Quoted text ::
##########
Whenever I do a presentation about digital imaging, my first question these days is, “Anybody know how many grains of silver are on a frame of film? Hands up, hands up!” Nobody ever puts their hand up. My second question is, “Hands up! Anybody ever thought about this before?” You can tell the nerds in the audience from the hands that go up!

So why do we care? Because after 100 years of being comfortable with a relatively stable film based motion picture technology, along comes this new and disruptive digital imaging technology, and we’re all clutching for some magic number that we can carry around in our heads, and this will define the process for us. Sorry, it doesn’t work that way. It’s messy and it’s complicated, and lots more so today than it was in the days of film.

So if you had true 4K resolution in your local theater, everybody would have to [be] sitting in the first 6 rows. Otherwise they wouldn’t see any extra detail. Their eyes wouldn’t LET them see it. You know this intuitively from passing by these beautiful new monitors at trade shows. You find yourself getting absolutely as close as possible to see the detail, and to see if there are any visible artifacts. At normal viewing distances, you can’t.

So the whole 2K 4K thing is a little bit of a red herring.

The article is pretty technical, but it’s a fascinating read. Galt does a fine job of explaining complex topics in an understandable manner, without simplifying them to the point of abstraction. I recommend it to anyone who’s bought into the hype about 4k, or the hype about any marketing statistics in general.

(Source: Creative Cow)

10 comments

  1. I am all okay with 4k, at my theater. I think it is CRAZY when people talk about 4k to the home. Most of the people I hear touting it have 37 inch LCDs anyways. I am just not sure what it is they are looking for. No, it seems most people touting 4k at the home have bought cheap, crappy televisions without doing research, brought them home and figured out they did not look as good as they hoped, and instead of admitting they bought a crappy set, they blame the entire HDTV 1080i/p thingy.

    http://pro.sony.com/bbsc/ssr/mkt-digitalcinema/ pretty much tells you where you can really see the improvements with 4k projectors – and the big thing they tout is 2k 3D material. The reason for this, if I remember correctly, is that when you put on those glasses, it cuts the resolution in half. So, simply project the 2k image on a 4k projector, and you get a 2k 3D image.

    Still, though, if my local theater is showing stuff in 2D, and I hear a movie was filmed at 4K, yeah, I would want to see it in 4k.

    That being said, I am not sure where to really go to find out what is in 4k. The sony page I linked to seems to just discuss Sony movies in 4K.
##########
Recorded information ::
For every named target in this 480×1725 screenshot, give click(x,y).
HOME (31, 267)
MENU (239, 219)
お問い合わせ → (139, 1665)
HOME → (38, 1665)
##########
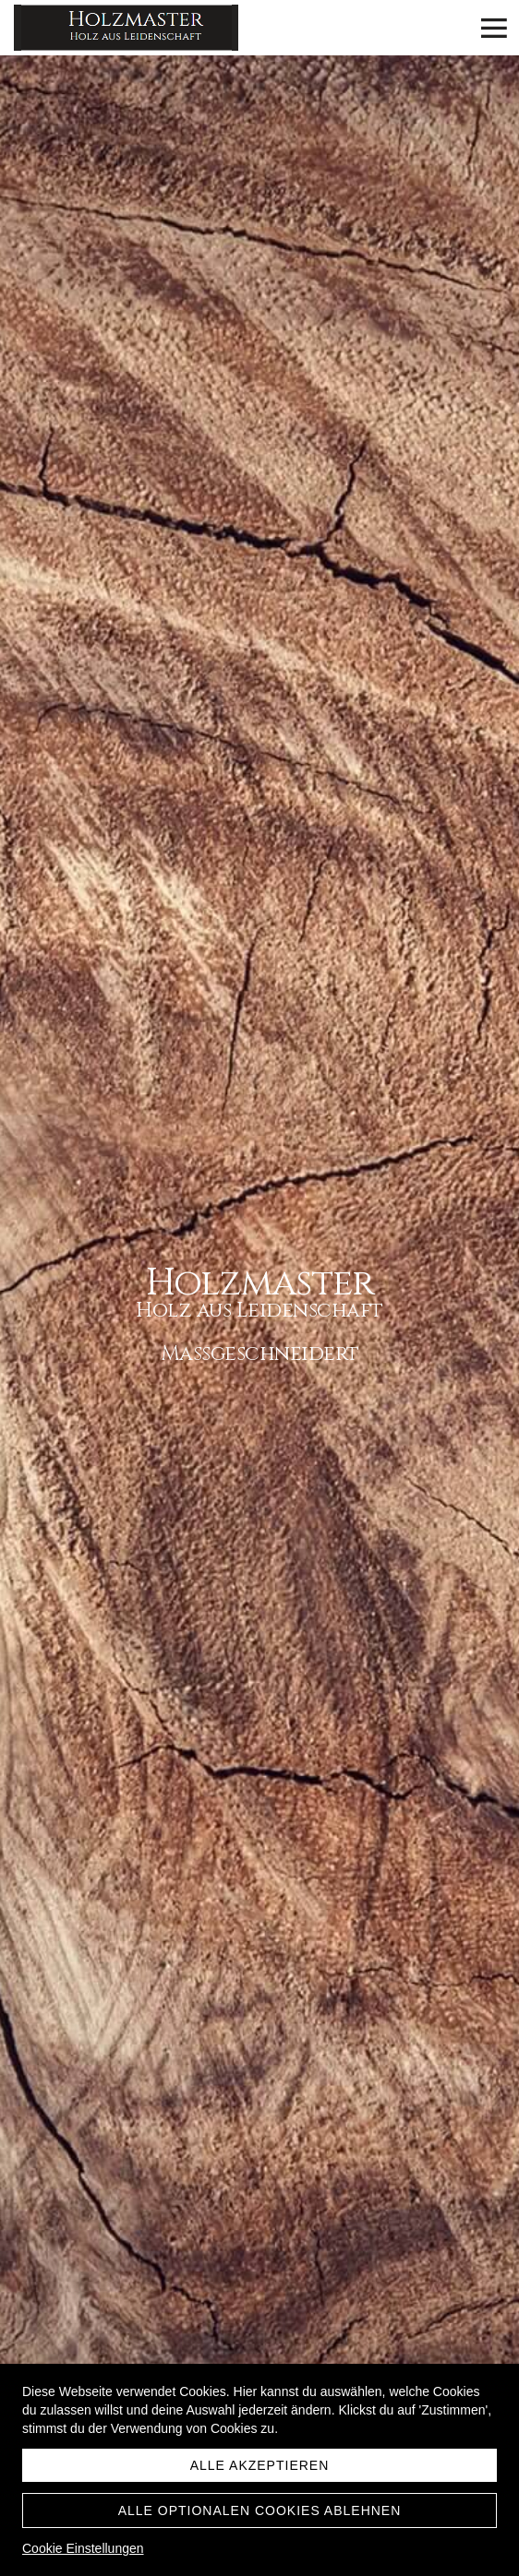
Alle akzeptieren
##########
Set exercise :: Continue the text on 4K resolution in movie theaters from the point where it stops.

Answer to the task ::
    • I read not too long ago that IMAX was looking at going digital. I remember they were saying that an IMAX film frame had about 18k worth of information in it, so going less than 8k would not be likely. As no projector supported that high of resolution, IMAX was looking at using multiple projectors alligned to pixel perfect precision to achieve higher resolution. Anyone know what became of this?

      Truthfully, though, as far as IMAX is concerned, I would rather see it on true film rather than a digital projection.

  2. 4k can benefit greatly for theaters, but not as much for home theaters, unless you have a huge screen relative to viewing distance. Most people sitting in a theater would easily be able to see every pixel in 2k regardless of where they sit. However, for 4k, only the people sitting in the first few rows would be able to see every pixel discreetly, meaning the image is extremely life like for most of the theater.

    The fact is, it doesn’t matter how many pixels you see on the screen, it matters more if you can’t see all the pixels. With 4k, most people wouldn’t be able to discreetly see all the pixels, while with 2k most could, so there’s an obvious benefit for 4k. The point is to hit the limit for human vision, and in most cases 2k doesn’t hit that limit.

  3. Jane Morgan

    2k, 4k, 8k, ignore resolution.

    With a 150″ screen, what’s the closest comfortable viewing distance?

    For an action movie.

    What is the limit of the human eye at that distance?

  4. TJ

    150″ Diagonal or wide? 16:9 or scope? If 16:9 and diagonal that is just under 11 feet wide so depending on preference I don’t see why you couldn’t be ~11-12 feet away. Closer if you really want but it maybe hard to pay attention to the entire screen if you get to close.

  5. hurin

    I don’t get 4k at all. No material is available in 4k. Bluray is 1080p, and if you show that on a higer resolution projector, the projector is just going to create the extra pixels out of thin air. Why should that possibly give you a better experience than an ordinary Full-HD projector?

    I found the part about increasing the frame rate interesting. The problem is it would only apply to new movies. Blade Runner on bluray is vastly superior to DVD, but we are never going to see it in 60fps.

  6. Jane Morgan

    Josh, what’s your screen size / viewing distance?

    What is the closest you can sit before it becomes uncomfortable?

    If 8k existed, i.e. Blu-Ray 2, 4320p, what is the closest you would ever sit?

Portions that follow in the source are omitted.